%%
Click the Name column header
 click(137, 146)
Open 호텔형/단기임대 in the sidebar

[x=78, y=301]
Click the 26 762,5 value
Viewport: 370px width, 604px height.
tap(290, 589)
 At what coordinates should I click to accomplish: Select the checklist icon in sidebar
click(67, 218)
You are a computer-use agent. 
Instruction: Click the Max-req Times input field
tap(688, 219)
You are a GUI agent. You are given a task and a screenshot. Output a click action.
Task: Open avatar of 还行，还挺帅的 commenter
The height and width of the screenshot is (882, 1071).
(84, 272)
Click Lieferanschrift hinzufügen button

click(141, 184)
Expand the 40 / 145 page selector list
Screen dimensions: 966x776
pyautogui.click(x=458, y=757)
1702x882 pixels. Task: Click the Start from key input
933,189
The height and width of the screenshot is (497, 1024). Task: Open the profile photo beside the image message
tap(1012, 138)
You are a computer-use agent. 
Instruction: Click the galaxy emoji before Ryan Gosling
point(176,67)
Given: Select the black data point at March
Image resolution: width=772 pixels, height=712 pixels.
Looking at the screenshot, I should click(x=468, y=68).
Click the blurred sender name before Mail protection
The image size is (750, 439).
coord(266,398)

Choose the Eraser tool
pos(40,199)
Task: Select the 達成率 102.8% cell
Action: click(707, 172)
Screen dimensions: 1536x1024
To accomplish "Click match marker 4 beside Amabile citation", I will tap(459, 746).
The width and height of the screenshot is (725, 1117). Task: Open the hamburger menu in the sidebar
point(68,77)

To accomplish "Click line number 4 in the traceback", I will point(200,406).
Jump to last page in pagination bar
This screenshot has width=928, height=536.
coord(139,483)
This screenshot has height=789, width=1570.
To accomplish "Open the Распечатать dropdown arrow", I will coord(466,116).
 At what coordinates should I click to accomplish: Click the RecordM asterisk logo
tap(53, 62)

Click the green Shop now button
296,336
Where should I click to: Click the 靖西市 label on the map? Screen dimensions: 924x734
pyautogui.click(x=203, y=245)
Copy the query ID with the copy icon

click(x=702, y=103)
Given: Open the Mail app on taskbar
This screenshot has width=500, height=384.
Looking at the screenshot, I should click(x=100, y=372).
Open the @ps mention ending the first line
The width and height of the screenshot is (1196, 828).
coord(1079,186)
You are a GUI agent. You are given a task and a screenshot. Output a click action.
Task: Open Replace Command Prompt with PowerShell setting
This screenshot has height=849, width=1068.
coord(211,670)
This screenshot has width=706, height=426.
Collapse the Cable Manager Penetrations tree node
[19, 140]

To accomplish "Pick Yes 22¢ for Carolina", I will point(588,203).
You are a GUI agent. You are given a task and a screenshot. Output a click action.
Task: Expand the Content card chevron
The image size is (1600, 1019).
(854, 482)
%%
An exact copy of every record is what the answer must contain.

Click the Name column header
 click(137, 146)
Open 호텔형/단기임대 in the sidebar

[x=78, y=301]
Click the 26 762,5 value
Viewport: 370px width, 604px height.
tap(290, 589)
 At what coordinates should I click to accomplish: Select the checklist icon in sidebar
click(67, 218)
You are a computer-use agent. 
Instruction: Click the Max-req Times input field
tap(688, 219)
You are a GUI agent. You are given a task and a screenshot. Output a click action.
Task: Open avatar of 还行，还挺帅的 commenter
The height and width of the screenshot is (882, 1071).
(84, 272)
Click Lieferanschrift hinzufügen button

click(141, 184)
Expand the 40 / 145 page selector list
Screen dimensions: 966x776
pyautogui.click(x=458, y=757)
1702x882 pixels. Task: Click the Start from key input
933,189
The height and width of the screenshot is (497, 1024). Task: Open the profile photo beside the image message
tap(1012, 138)
You are a computer-use agent. 
Instruction: Click the galaxy emoji before Ryan Gosling
point(176,67)
Given: Select the black data point at March
Image resolution: width=772 pixels, height=712 pixels.
Looking at the screenshot, I should click(x=468, y=68).
Click the blurred sender name before Mail protection
The image size is (750, 439).
coord(266,398)

Choose the Eraser tool
pos(40,199)
Task: Select the 達成率 102.8% cell
Action: click(707, 172)
Screen dimensions: 1536x1024
To accomplish "Click match marker 4 beside Amabile citation", I will tap(459, 746).
The width and height of the screenshot is (725, 1117). Task: Open the hamburger menu in the sidebar
point(68,77)

To accomplish "Click line number 4 in the traceback", I will point(200,406).
Jump to last page in pagination bar
This screenshot has width=928, height=536.
coord(139,483)
This screenshot has height=789, width=1570.
To accomplish "Open the Распечатать dropdown arrow", I will coord(466,116).
 At what coordinates should I click to accomplish: Click the RecordM asterisk logo
tap(53, 62)

Click the green Shop now button
296,336
Where should I click to: Click the 靖西市 label on the map? Screen dimensions: 924x734
pyautogui.click(x=203, y=245)
Copy the query ID with the copy icon

click(x=702, y=103)
Given: Open the Mail app on taskbar
This screenshot has width=500, height=384.
Looking at the screenshot, I should click(x=100, y=372).
Open the @ps mention ending the first line
The width and height of the screenshot is (1196, 828).
coord(1079,186)
You are a GUI agent. You are given a task and a screenshot. Output a click action.
Task: Open Replace Command Prompt with PowerShell setting
This screenshot has height=849, width=1068.
coord(211,670)
This screenshot has width=706, height=426.
Collapse the Cable Manager Penetrations tree node
[19, 140]

To accomplish "Pick Yes 22¢ for Carolina", I will point(588,203).
You are a GUI agent. You are given a task and a screenshot. Output a click action.
Task: Expand the Content card chevron
The image size is (1600, 1019).
(854, 482)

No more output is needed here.